Ma son davvero viaggi d’istruzione? Cui prodest?

Come ormai da molti anni siamo già arrivati al fatidico periodo, primaverile e pasquale, della gita scolastica o come qualcuno insiste a definirla “gita d’istruzione”. Dappertutto fervono i preparativi con il rito dei contatti presso le Agenzie per gli inevitabili preventivi, le informazioni sulla qualità degli alberghi; altre scuole sono già in viaggio; altre ancora non sanno che pesci pigliare fino a rinunciare. Ma l’Istituto scolastico contribuisce alle spese?, si chiedono molte famiglie. Le responsabilità civili su chi ricadono? Son veri viaggi d’istruzione? Cui prodest? Insomma son molti gli interrogativi e le perplessità che invadono e pervadono le famiglie.

Sul fenomeno della gita scolastica, l’opinionista di Gazzetta del Sud Francesco Bonardelli scriveva qualche anno fa. “Evento irripetibile, legato tuttavia a palesi contraddizioni che pur non inficiandone il valore evidenziano la distanza fra teoria e pratica; o fra miraggio di un’istruzione moderna e persistenza di ataviche carenze del sistema. Soprattutto, ma non solo,, a livello di disponibilità finanziarie. Il primo aspetto problematico riguarda già il nome, o la definizione ufficiale: viaggio d’istruzione, si chiama; e come tale, momento lungamente protratto di acquisizione di conoscenze, di nozioni, di cultura insomma.”

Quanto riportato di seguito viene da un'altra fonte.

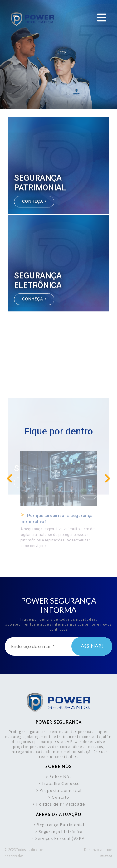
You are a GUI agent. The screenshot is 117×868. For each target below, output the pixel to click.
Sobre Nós (60, 776)
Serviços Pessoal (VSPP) (61, 838)
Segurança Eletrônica (61, 831)
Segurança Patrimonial (61, 825)
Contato (60, 797)
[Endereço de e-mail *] (58, 646)
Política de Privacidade (60, 804)
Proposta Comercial (61, 790)
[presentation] (9, 479)
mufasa (106, 856)
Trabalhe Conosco (61, 783)
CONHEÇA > (34, 202)
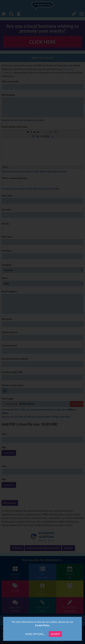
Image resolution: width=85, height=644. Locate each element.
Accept (55, 634)
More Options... (35, 634)
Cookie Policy (42, 625)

È pur vero che talvolta succede che, continua Bornardelli, “s’impara qualcosa: tra chiese, musei, bellezze d’altri luoghi e affascinanti itinerari turistici. Ma il bello, si sa, risiede altrove: nella possibilità di convivere coi coetanei senza l’ombra comunque repressiva dei genitori.” Vivere, in pratica, momenti anche lunghi non legati alla “normalità” dei tempi scolastici. Istruzione? Poco o nulla. Solo indifferenza ai momenti didattici delle guide, itinerari imposti al diavolo, dormire tanto di giorno e tanta vita di notte. Già la notte, la discoteca all’avanguardia. Non nascondiamo la realtà: la gita sta alla discoteca. Non c’è da scandalizzarsi, l’età dei giovani non può farne a meno. Però, perché la scuola deve farsene complice? Se è vero come è vero che le discoteche nostrane non difettano.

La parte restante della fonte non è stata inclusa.